Project in Scala about the Paper Solo: Lightweight Differential Privacy

1. Project Description:

Based on the paper "Solo: A Lightweight Static Analysis for Differential Privacy", we implement a dataset query scenario to compare normal queries without differential privacy, queries with differential privacy using Laplace/Gaussian noise and queries with differential privacy using SOLO typing system.

1.1 Scenario Description:

Given two neighboring sales amounts datasets including names and sales amounts: originalDataset with 10 records and modifiedDataset with 9 records(missing the first record of the former one). We prepare three kinds of queries:

  • Sum: "What is the sum of all sales amount? "
  • Count: "How many records have sales amount of less than 100 Euro? "
  • Average: "For people with less than 150 Euro sales amount, what is the average amount of those group?"

We implement three kinds of queries in 3 methods: normal queries without differential privacy, queries with Laplacian and Gaussian noise and queries with SOLO. Compared with common query mechanisms with differential privacy(adding noise), with SOLO we can not only add noise to hold differential privacy, but also encode sensitivity and privacy parameters in typing system to track and analyze. We reimplement SOLO using Scala 3 surrounding 2 aspects:

  • Sensitivity analysis and test it with sum, count and average queries
  • Privacy analysis and test privacy monads using sum queries with epsilon-differential privacy and (epsilon, delta)-differential privacy.

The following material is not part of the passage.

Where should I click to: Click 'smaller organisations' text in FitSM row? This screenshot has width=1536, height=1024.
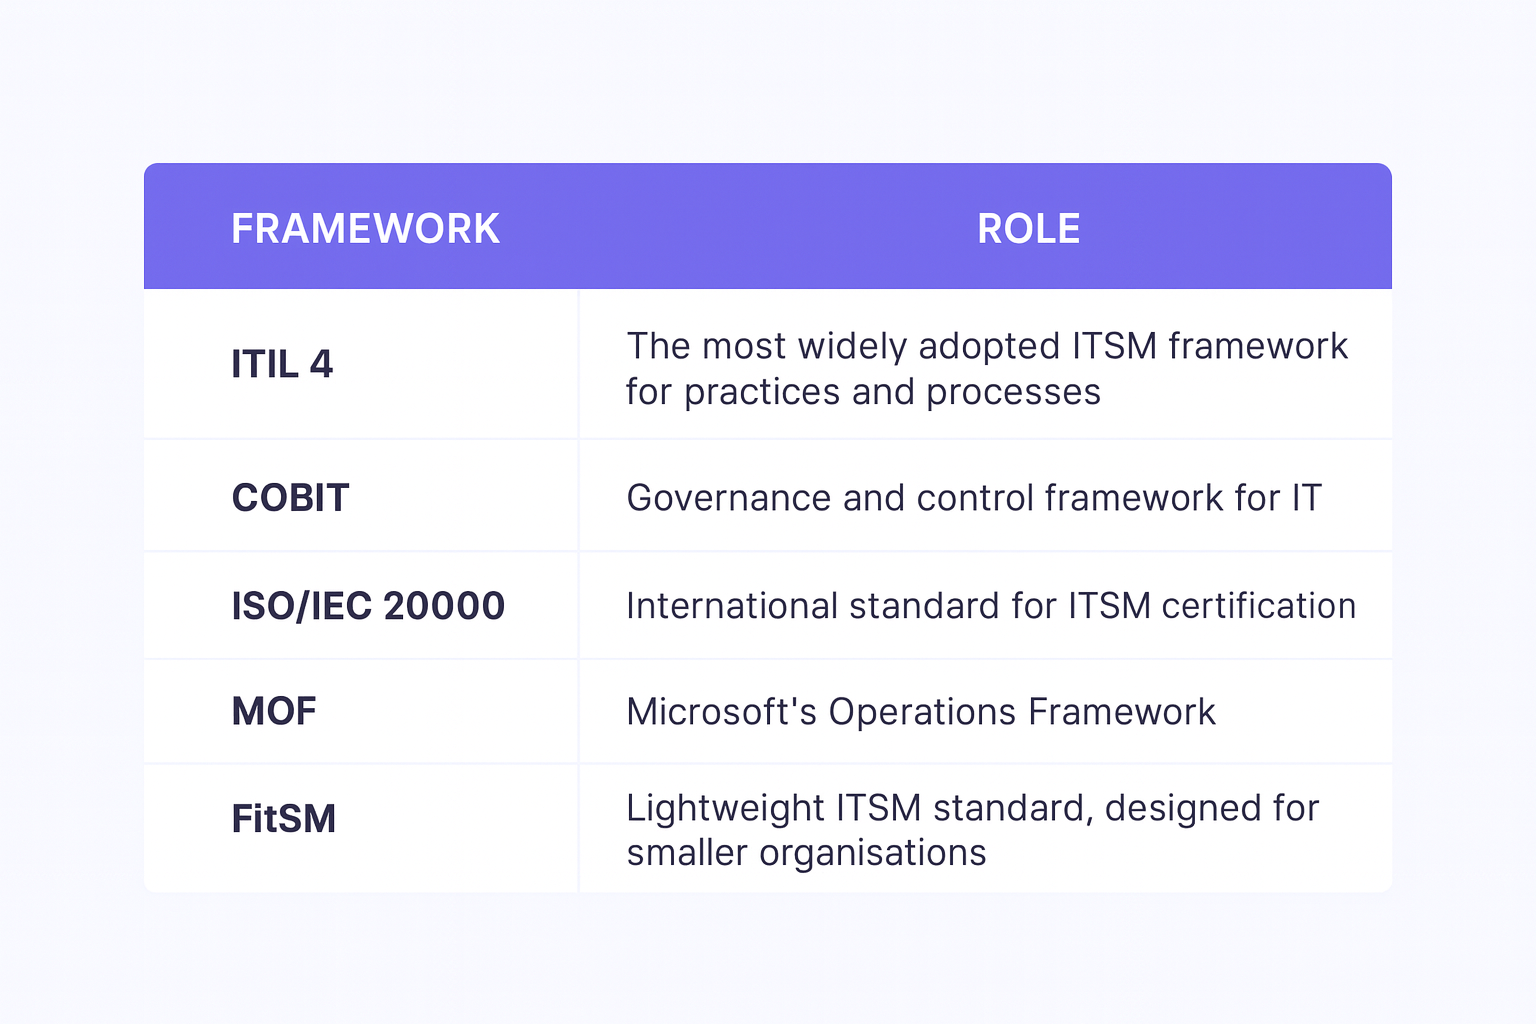[806, 853]
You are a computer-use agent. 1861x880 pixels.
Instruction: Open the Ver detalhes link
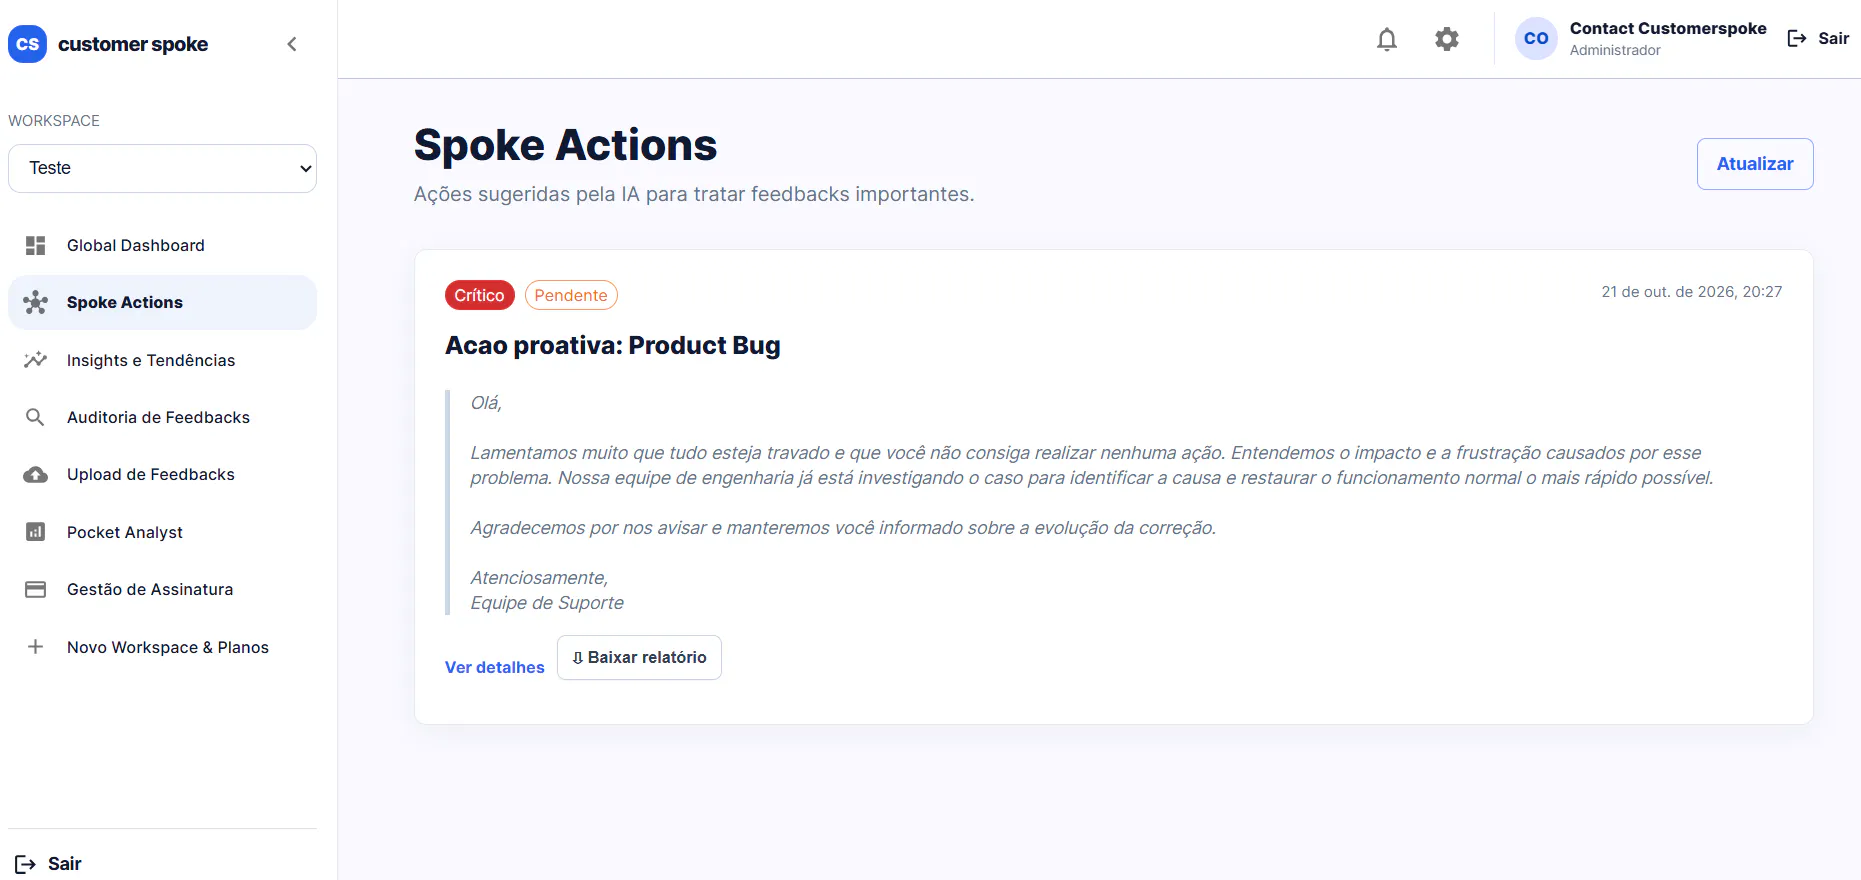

1.2 Development Environment:

  • Scala 3.2.2
  • VS Code(v1.77.1)
  • Scala(Metals)(v1.22.0)

2. Result Analysis:

Since the core of differential privacy mechanisms is adding noise, which is a stochastic process, we only present one possible output of the program:

1. Sum queries:

  1. Raw queries:
Raw sum query on the original dataset is 733.87
Raw sum query on the modified dataset is 701.93
The expected difference between 2 queries is 31.94
The actual difference between 2 queries is 31.94

The difference between sum queries on original dataset and on modified dataset(actual value) is equal to the first record's sales amount in the original dataset(expected value), i.e., differential privacy doesn't hold.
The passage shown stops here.